“Milton and Catholicism” (Corthell & Corns, eds.)

Quite apart from his literary work (Lycidas may be the most perfect elegy ever composed), John Milton is renowned for his political essays. I remember in a First Amendment free speech course in law school being told that Areopagitica was the best early defense and model of our modern free speech rights bar none. And there are, indeed, some memorable lines in it (“Hee who destroyes a good Booke, kills reason it selfe, kills the Image of God, as it were in the eye”).

But from time to time, I have wondered about the strength of the American freedom of speech as descended from its earliest Miltonian defense, down through Madison, Mill, and the libertarian model of the twentieth century. At any rate, this new series of essays, Milton and Catholicism, edited by Ronald Corthell (English, Purdue) and Thomas N. Corns (English Literature, Bangor), explore the relationship of Milton’s thought to the Catholicism of 17th century Europe. Not a particularly congenial relationship, of course, and I hazard a guess that the rabidly anti-prelatical themes that are so dear to Milton in Areopagitica (and, mutatis mutandis, so important to contemporary liberalism) make at least an appearance in the book.

The book is published by Notre Dame press and the publisher’s description is below.

This collection of original essays by literary critics and historians analyzes a wide range of Milton’s writing, from his early poetry, through his mid-century political prose, to De Doctrina Christiana, which was unpublished in his lifetime, and finally to his last and greatest poems. The contributors investigate the rich variety of approaches to Milton’s engagement with Catholicism and its relationship to reformed religion. The essays address latent tensions and contradictions, explore the nuances of Milton’s relationship to the easy commonplaces of Protestant compatriots, and disclose the polemical strategies and tactics that often shape that engagement.

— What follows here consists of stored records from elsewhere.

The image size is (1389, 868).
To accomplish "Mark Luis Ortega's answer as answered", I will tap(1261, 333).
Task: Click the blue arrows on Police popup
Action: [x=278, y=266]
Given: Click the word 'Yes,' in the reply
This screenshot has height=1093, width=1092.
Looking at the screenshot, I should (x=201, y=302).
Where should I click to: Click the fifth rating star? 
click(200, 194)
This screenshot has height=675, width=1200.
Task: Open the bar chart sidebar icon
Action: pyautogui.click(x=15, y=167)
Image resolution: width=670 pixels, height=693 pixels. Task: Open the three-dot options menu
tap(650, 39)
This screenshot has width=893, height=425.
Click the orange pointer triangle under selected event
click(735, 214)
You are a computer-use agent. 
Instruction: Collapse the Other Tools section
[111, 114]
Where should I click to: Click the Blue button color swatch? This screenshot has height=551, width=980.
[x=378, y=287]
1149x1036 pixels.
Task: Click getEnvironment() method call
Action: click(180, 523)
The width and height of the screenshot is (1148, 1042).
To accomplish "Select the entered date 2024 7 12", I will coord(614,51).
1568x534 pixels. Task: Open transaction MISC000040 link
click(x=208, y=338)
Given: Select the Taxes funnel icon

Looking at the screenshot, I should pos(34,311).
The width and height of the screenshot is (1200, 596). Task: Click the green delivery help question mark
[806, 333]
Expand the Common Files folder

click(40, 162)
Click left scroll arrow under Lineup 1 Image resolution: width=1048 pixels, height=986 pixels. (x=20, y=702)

The contributors link Milton and Catholicism with early modern confessional conflicts between Catholics and Protestants that in turn led to new models and standards of authority, scholarship, and interiority. In Milton’s case, he deployed anti-Catholicism as a rhetorical device and the negative example out of which Protestants could shape their identity. The contributors argue that Milton’s anti-Catholicism aligns with his understanding of inwardness and conscience and illuminates one of the central conflicts between Catholics and Protestants in the period. Building on recent scholarship on Catholic and anti-Catholic discourses over the English Tudor and Stuart period, new understandings of martyrdom, and scholarship on Catholic women, Milton and Catholicism provides a diverse and multifaceted investigation into a complex and little-explored field in Milton studies.